Uma publicação no Reddit chamou a atenção de entusiastas de tecnologia ao mostrar uma antiga sala técnica sendo desmontada em um edifício residencial de 106 apartamentos. Entre os equipamentos destinados ao descarte estavam racks repletos de módulos identificados como DVB-T, DVB-S/S2, fontes redundantes, um switch Ethernet 10/100 e dezenas de cabos coaxiais. A dúvida do autor da publicação era simples: aquele conjunto servia para distribuir internet aos moradores ou tinha outra função?
Pelas imagens e pelos equipamentos identificados, tudo indica que não se tratava de uma infraestrutura de acesso à internet, mas de um headend de TV coletiva, um sistema profissional responsável por captar sinais de televisão terrestre e via satélite e redistribuí-los para todos os apartamentos do edifício.
Building cleared out its old IT room – is this internet gear or TV gear
by
u/Roevsved in
homelab
As imagens revelam módulos da fabricante sueca A2B Electronics, empresa especializada em soluções para distribuição profissional de sinais de televisão. Entre os equipamentos é possível identificar módulos das linhas DVB-T, voltados para recepção de TV digital terrestre, e DVB-S/S2, destinados à recepção de sinais via satélite. Também aparecem módulos identificados como ETX-200 e ESX-200, além de chassis modulares com fontes redundantes e conexões coaxiais para entrada e saída de sinal.
Embora algumas placas possuam portas Ethernet, isso não significa que elas distribuíssem internet para os apartamentos.
Como funcionava uma central de TV para condomínios
Antes da popularização do IPTV e dos serviços de streaming, era comum que condomínios maiores instalassem uma central técnica capaz de concentrar todos os sinais de televisão disponíveis.
O funcionamento era relativamente simples. Antenas instaladas no edifício captavam os canais de TV aberta transmitidos pelo padrão DVB-T, enquanto antenas parabólicas recebiam os sinais de satélite em DVB-S ou DVB-S2. Esses sinais chegavam ao headend, onde os módulos profissionais faziam a sintonia, o processamento e, quando necessário, a seleção dos canais que seriam disponibilizados aos moradores. Depois disso, o conteúdo era redistribuído pela rede coaxial do prédio, permitindo que cada apartamento recebesse a programação diretamente pelo ponto de antena da parede.
Na prática, cada apartamento precisava apenas conectar a televisão ao ponto de antena da parede para receber os canais disponibilizados pela administração do edifício.
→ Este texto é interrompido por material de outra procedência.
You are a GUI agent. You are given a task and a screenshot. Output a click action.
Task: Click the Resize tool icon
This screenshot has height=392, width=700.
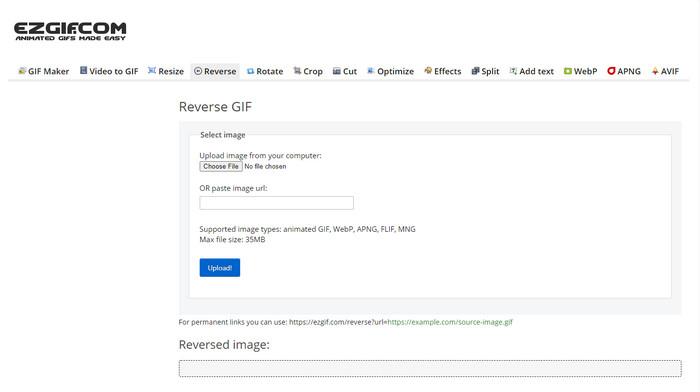pyautogui.click(x=152, y=71)
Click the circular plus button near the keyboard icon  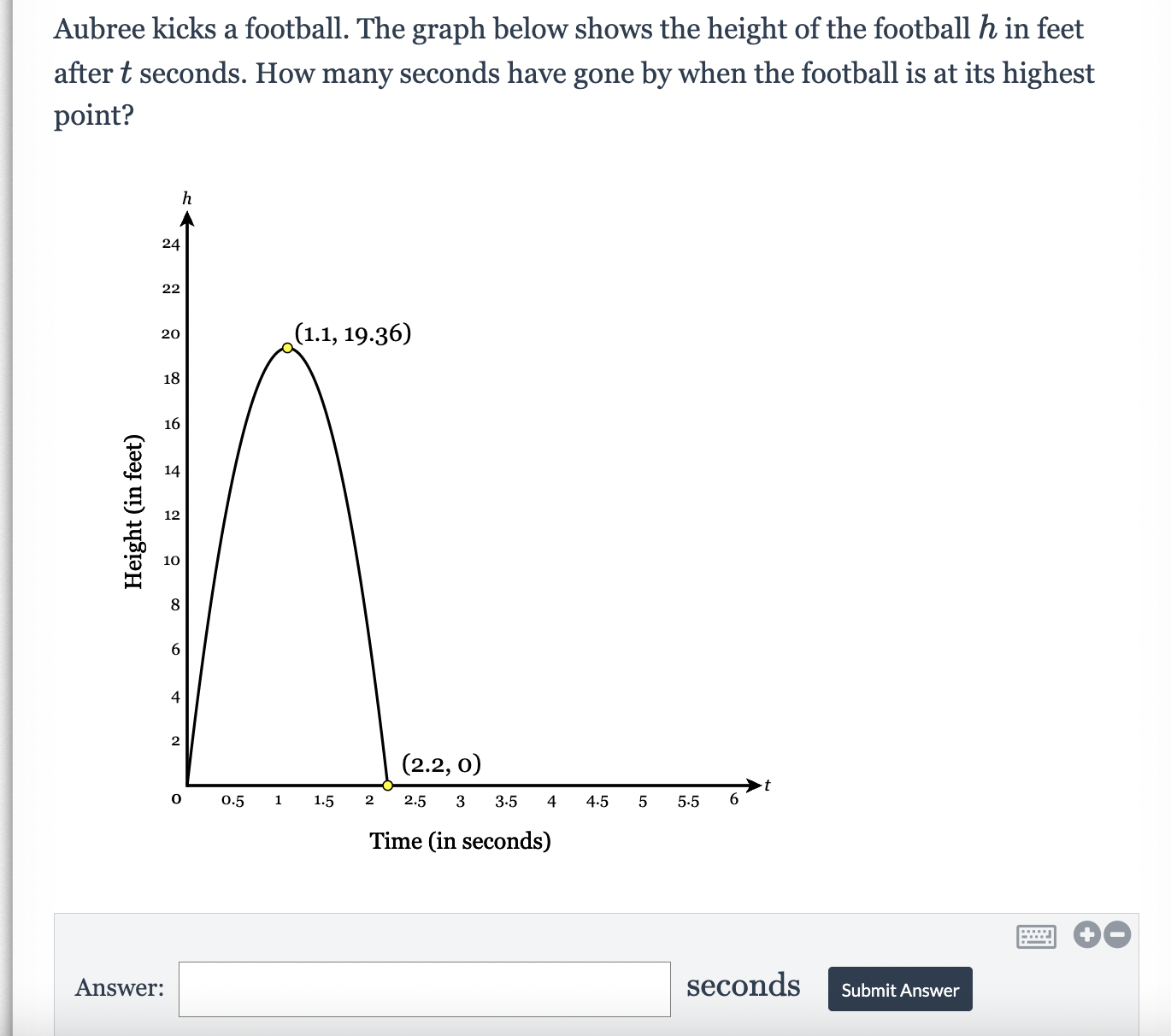[x=1086, y=936]
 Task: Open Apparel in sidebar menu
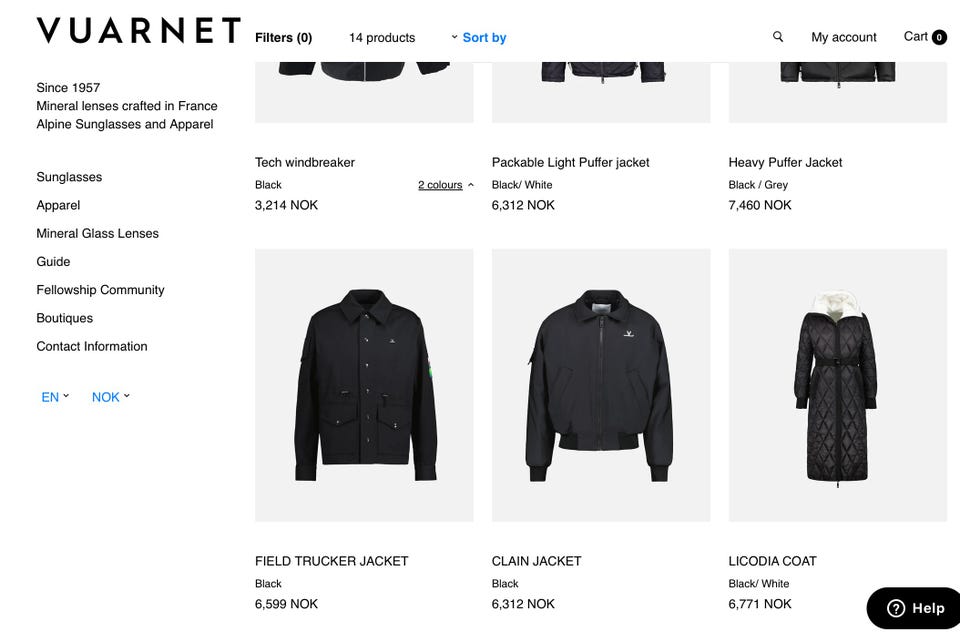tap(58, 205)
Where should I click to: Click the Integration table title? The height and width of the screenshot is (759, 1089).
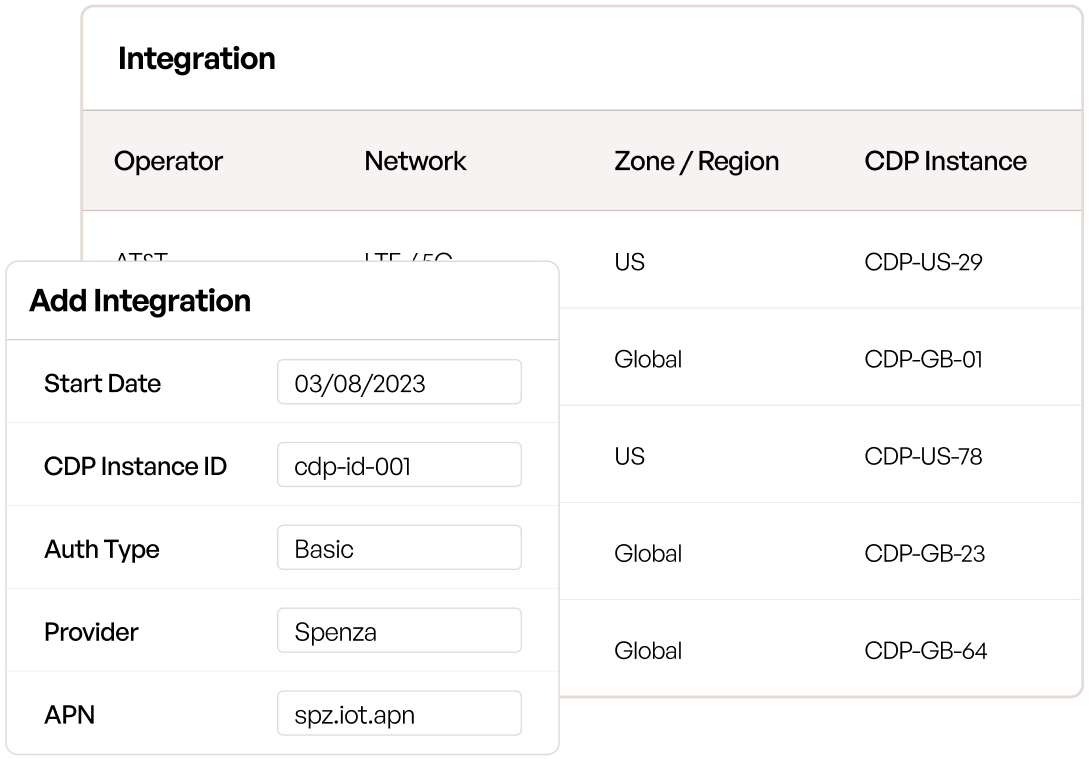pos(196,59)
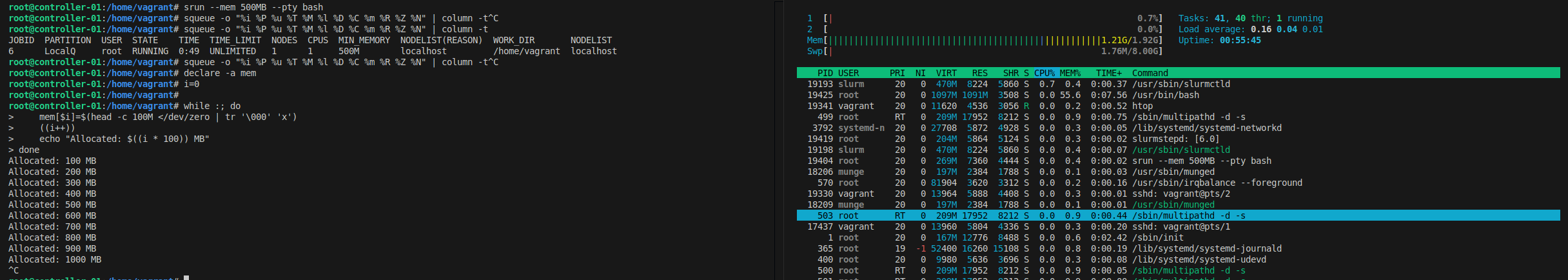Sort process list by MEM% column
Viewport: 1568px width, 280px height.
(x=1070, y=73)

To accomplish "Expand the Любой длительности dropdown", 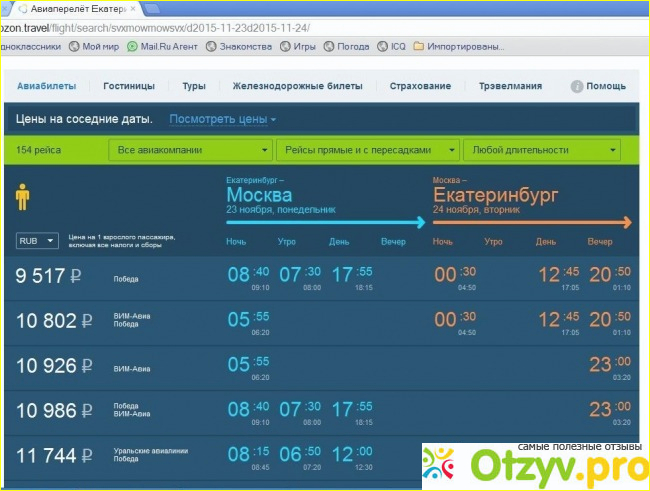I will (542, 150).
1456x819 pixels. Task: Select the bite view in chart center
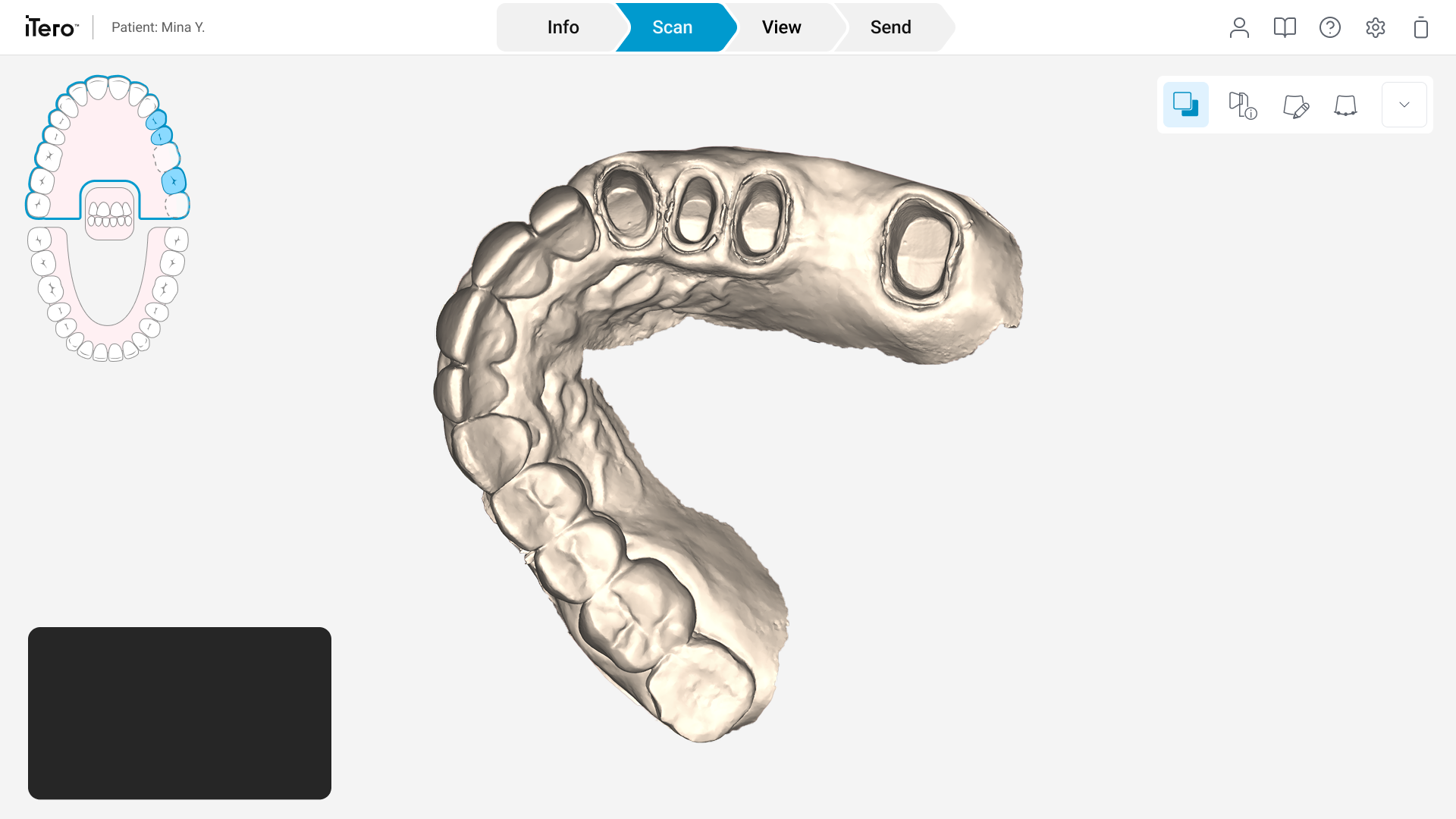(x=110, y=214)
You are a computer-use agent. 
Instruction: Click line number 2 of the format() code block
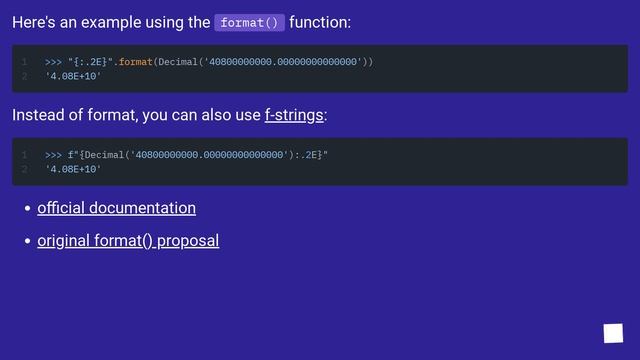click(24, 76)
Dependendo da configuração do sistema, também era possível selecionar quais canais seriam distribuídos e utilizar módulos de acesso condicional para conteúdos protegidos.
Ethernet não significava internet
Um detalhe que gerou dúvidas na discussão foi a presença de portas Ethernet em diversos módulos. Essas interfaces normalmente eram utilizadas para gerenciamento remoto, configuração do equipamento ou, em determinadas configurações, transporte de fluxos de vídeo em redes IP.
Isso é diferente de fornecer acesso residencial à internet. Os próprios módulos exibem conexões típicas de equipamentos de radiodifusão profissional, como interfaces ASI (Asynchronous Serial Interface), amplamente utilizadas para transportar fluxos MPEG em sistemas de televisão digital.
Uma tecnologia que praticamente desapareceu
Durante muitos anos, sistemas como esse foram comuns em hotéis, hospitais, condomínios e edifícios comerciais. Na época, concentrar todos os sinais em um único headend facilitava a manutenção e permitia distribuir canais para dezenas ou centenas de apartamentos utilizando a infraestrutura coaxial existente.
Nos últimos anos, porém, esse cenário mudou. O avanço da fibra óptica, do IPTV, das Smart TVs e dos serviços de streaming reduziu significativamente a necessidade desse tipo de equipamento. Em muitos casos, operadoras passaram a entregar os serviços diretamente por redes IP, tornando grandes centrais de distribuição de TV cada vez menos comuns.
O resultado é que equipamentos profissionais que já representaram investimentos elevados acabam sendo aposentados, descartados junto com a infraestrutura antiga dos edifícios.
Seria possível reutilizar esse equipamento hoje?
Embora a tecnologia esteja longe de ser comum em ambientes domésticos, ela ainda desperta interesse entre entusiastas de radiodifusão e homelabs. Alguns usuários da discussão apontaram que equipamentos desse tipo podem ser utilizados para criar pequenos sistemas experimentais de televisão digital, distribuindo canais próprios em um ambiente controlado. Isso exigiria conhecimento técnico, hardware compatível e softwares específicos para geração e gerenciamento dos fluxos de vídeo.